Los espacios rurales de Cataluña están en el podio de los mejores destinos, gracias en buena parte, a la gastronomía que los distingue. Cada pueblo de los Pirineos Catalanes tiene en su definición algún plato asociado, desarrollado a lo largo de los años en sus cocinas y llevado hoy a las mesas de los restaurantes convertidos en auténticas experiencias gastronómicas. Basadas en la sabiduría de un amplio patrimonio culinario en productos exclusivos y de proximidad, disfrutando de estas experiencias de contribuir a dinamizar las regiones rurales mientras conectáis con la cultura local de la manera más sabrosa.

Os invitamos a degustar el territorio desde sus orígenes gastronómicos y hasta las más modernas adaptaciones de sus productos. Y empezaremos con una actividad que nos lleva al origen, a la más antigua expresión alimentaria que serían las plantas silvestres que podemos encontrar en la zona de Bellmunt-Almenara. Se trata de una salida guiada para descubrir los usos culinarios de estas plantas, para terminar con una degustación de productos silvestres. La actividad se centra en el entorno natural del pueblo de Jorba, y conoceréis las propiedades de la multitud de plantas que encontraréis en función de la época del año, así como las posibilidades de maridaje que ofrecen, para que vosotros también seáis capaces de cocinar en casa.

Una experiencia similar de cocina silvestre también la descubriréis cerca de Poblet, donde entraréis en el mundo de plantas espontáneas comestibles y os sorprenderéis con sus múltiples posibilidades en la cocina. Se trata de un taller práctico, empezando por identificar y aprender a cosechar las plantas, y después elaboraréis tres o cuatro platos que, evidentemente, sirven para apreciar los sabores escondidos de las mal llamadas hierbas de margen.
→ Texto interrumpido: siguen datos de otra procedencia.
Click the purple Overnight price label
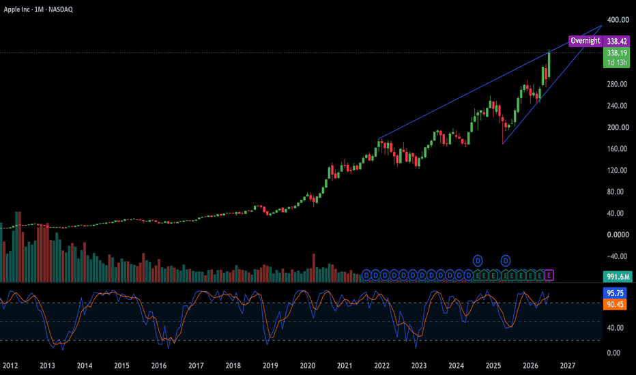The width and height of the screenshot is (636, 375). (x=586, y=40)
Muy cerca, a Secans de Belianes-Preixana, también os ofrecemos una cata y maridaje comentado de productos de la tierra. Conoceréis de primera mano cómo se organiza una cooperativa alimentaria basada en los productos locales, y que fomenta la vida en las comunidades rurales. El paseo por la naturaleza incluye una cata y maridaje comentado de productos de la tierra, y según la temporada se combinan los productos silvestres con los de otros productos genuinos de la zona.
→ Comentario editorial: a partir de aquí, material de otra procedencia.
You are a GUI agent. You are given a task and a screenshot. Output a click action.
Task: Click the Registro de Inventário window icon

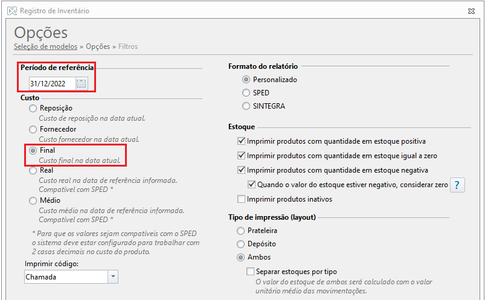12,11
El producto local y de temporada ha destacado siempre en la cocina catalana, y en la Garrotxa os ofrecen una fórmula óptima para conocer las posibilidades que tenemos en la cocina en cada época del año. Desde nuevos sabores hasta los recuerdos de la cocina más tradicional, y podréis descubrirlos al final de la actividad o si lo preferís el taller se puede organizar en vuestra casa.

Y ahora ¿un poco de queso? Vamos hacia el norte, en el Pallars Sobirà, para visitar la pequeña quesería del pueblo de Altron, donde os enseñarán todo el proceso de elaboración de este delicioso producto hecho en el Valle de Àssua y conoceréis los secretos que ayudan a conservarlo en óptimas condiciones.

Y también en el Valle de Aran tenéis la posibilidad de entrar en casa de los mismos productores de embutidos, miel, licores, quesos, dulces ... Una ruta degustativa de productos araneses que os permitirán conocer las interioridades de estas familias que mantienen el legado gastronómico de la zona.

De las muchas experiencias gastronómicas que encontraréis en los espacios rurales catalanes no podemos olvidar una que se centra en la uva y la producción de vino, uno de los sellos de identidad más emblemáticos de la región. ¿Qué os parece si esta la hacemos en bicicleta eléctrica? Pedalearemos entre viñedos centenarios por la Noguera, en una ruta con salida y llegada en el Monasterio de Les Avellanes y que incluye una cata de vinos y degustación final de productos de proximidad.

Y acabaremos esta ruta de propuestas gastronómicas en el Delta del Ebro, con un paseo por la historia del mundo del olivo y del aceite. Una experiencia 100% oleoturismo, descubriendo el conjunto más antiguo y numeroso de olivos milenarios de la Península Ibérica. Seréis testigos de cómo ha evolucionado la técnica de obtención del aceite de oliva a lo largo del tiempo y, por supuesto, terminaremos la visita con una cata de aceites de cosecha propia.

Y sin salir de la zona, el otro gran producto gastronómico de la zona: el arroz del Delta. Para completar su descubrimiento a través del paladar no podemos dejar de lado este producto original de la zona, con el descubrimiento de todos los momentos vitales del cultivo del arroz.